Particular attention will be given to the gap between experimental AI prototypes and production-ready enterprise systems. The presentation will outline common implementation failures and propose a lifecycle approach covering design, validation, deployment, governance, monitoring, and continuous improvement.
Ishan Kumar
Senior Verification Engineer , Nvidia, Santa Clara,USA
Biography: Ishan is a Design Verification AI Engineer at NVIDIA, where he works on developing and validating next-generation GPU and AI hardware technologies. He earned his Bachelor's degree in Electronics and Communication Engineering from BITS Pilani, India, and later completed his Master's degree in Computer Engineering from Texas A&M University, USA.
At NVIDIA, Ishan focuses on ensuring the reliability and correctness of complex hardware designs through advanced verification methodologies and AI-driven automation. His work includes developing UVM/SystemVerilog-based verification environments, creating AI-assisted verification workflows, automating regression analysis, implementing functional coverage strategies, debugging RTL designs, and leveraging Python and machine learning techniques to improve verification efficiency. His interests lie at the intersection of hardware design, artificial intelligence, and automation, with a passion for building scalable solutions that enhance engineering productivity.
Outside of work, Ishan enjoys playing chess and tennis. Chess strengthens his analytical thinking and strategic problem-solving skills, while tennis helps him stay active and maintain a healthy work-life balance. He is passionate about continuous learning, emerging technologies, and applying AI to solve challenging engineering problems.
Speech Title: AI-Driven Design Verification: Transforming the Future of Chip Development
Abstract:As modern semiconductor designs continue to grow in complexity, traditional design verification methodologies face increasing challenges in achieving comprehensive coverage while meeting aggressive product development timelines. At the same time, the rapid advancement of artificial intelligence (AI) is creating new opportunities to transform how verification is performed, making it more intelligent, automated, and efficient.

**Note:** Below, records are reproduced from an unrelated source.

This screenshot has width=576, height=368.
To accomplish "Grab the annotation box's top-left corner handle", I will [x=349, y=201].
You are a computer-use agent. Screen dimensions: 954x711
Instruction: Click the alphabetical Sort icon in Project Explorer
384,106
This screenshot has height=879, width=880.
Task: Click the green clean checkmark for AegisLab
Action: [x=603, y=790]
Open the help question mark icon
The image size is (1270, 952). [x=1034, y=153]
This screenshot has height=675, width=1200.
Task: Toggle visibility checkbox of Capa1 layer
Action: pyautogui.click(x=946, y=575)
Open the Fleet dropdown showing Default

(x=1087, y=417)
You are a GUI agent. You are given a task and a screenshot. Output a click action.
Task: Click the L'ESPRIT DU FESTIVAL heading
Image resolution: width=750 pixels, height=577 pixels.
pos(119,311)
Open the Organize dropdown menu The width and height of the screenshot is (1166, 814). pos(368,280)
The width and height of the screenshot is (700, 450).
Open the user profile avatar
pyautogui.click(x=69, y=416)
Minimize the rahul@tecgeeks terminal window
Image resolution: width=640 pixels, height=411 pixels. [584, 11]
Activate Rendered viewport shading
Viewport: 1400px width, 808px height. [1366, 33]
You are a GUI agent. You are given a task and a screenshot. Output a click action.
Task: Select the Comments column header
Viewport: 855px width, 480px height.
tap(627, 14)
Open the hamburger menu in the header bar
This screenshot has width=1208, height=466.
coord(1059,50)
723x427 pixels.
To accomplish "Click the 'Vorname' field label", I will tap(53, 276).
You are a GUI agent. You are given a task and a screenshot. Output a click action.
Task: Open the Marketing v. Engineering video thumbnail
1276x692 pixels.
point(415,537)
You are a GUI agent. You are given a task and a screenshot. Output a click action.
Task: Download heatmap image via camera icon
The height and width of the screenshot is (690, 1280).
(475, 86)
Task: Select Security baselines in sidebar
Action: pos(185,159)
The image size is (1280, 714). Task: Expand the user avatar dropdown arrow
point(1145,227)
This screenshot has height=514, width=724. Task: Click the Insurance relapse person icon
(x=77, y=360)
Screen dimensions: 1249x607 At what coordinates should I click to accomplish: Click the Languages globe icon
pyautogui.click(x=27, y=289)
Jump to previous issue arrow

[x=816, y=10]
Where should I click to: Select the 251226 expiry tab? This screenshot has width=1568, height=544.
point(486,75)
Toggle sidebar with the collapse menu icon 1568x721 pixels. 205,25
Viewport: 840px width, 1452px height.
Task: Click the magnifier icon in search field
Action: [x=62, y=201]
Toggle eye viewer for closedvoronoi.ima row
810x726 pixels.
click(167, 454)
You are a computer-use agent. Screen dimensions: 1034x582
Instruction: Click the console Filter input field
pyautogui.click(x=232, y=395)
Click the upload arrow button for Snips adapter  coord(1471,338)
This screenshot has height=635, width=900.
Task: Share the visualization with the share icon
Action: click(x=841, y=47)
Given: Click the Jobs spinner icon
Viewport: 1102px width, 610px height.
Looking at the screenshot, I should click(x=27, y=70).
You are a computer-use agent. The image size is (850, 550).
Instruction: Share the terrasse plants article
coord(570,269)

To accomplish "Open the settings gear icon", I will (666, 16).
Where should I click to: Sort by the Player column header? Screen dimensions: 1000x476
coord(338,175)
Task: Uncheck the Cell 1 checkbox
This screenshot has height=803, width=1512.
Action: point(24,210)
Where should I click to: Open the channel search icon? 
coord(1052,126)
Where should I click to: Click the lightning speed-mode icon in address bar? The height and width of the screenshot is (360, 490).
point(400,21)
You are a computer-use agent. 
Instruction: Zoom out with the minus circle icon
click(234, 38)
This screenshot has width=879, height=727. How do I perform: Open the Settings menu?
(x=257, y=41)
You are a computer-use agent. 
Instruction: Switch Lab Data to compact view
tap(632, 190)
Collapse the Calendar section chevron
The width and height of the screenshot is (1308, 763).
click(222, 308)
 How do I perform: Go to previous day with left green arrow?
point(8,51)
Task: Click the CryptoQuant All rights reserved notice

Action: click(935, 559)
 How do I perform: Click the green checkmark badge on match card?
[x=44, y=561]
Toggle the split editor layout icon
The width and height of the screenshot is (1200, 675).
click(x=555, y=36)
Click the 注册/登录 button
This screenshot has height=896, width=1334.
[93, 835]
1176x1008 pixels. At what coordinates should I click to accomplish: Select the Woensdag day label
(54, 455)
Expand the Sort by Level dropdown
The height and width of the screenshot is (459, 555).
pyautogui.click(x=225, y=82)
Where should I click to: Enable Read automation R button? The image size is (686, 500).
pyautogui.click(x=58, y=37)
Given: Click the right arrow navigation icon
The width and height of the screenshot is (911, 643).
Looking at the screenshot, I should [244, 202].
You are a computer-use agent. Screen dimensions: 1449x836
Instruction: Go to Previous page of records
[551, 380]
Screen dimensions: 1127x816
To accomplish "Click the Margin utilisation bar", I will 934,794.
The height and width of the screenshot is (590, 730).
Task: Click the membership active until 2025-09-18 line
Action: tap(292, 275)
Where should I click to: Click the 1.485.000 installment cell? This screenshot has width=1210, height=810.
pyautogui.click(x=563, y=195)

This talk explores how AI is reshaping the design verification landscape for next-generation chip development. Beginning with an overview of the chip design and verification lifecycle, the session highlights the critical role verification plays in ensuring the correctness, reliability, and performance of today's complex GPU and AI accelerator architectures. It then examines how AI techniques can be integrated into verification workflows to improve productivity, reduce manual effort, and accelerate bug discovery.
The discussion will cover practical applications of AI in design verification, including intelligent test generation, regression analysis, coverage optimization, failure triage, debug assistance, and automated root-cause analysis. The talk will also discuss how data-driven approaches and large language models are enabling engineers to automate repetitive tasks, analyze vast amounts of verification data, and make more informed decisions throughout the development cycle.
Beyond current applications, the session will provide insights into emerging trends, challenges, and opportunities at the intersection of AI and hardware engineering. It will conclude with perspectives on the future of AI-assisted verification and the evolving skill set expected of engineers entering the semiconductor industry. Attendees will gain an understanding of how AI is transforming chip development and how these innovations are shaping the next generation of hardware design and verification.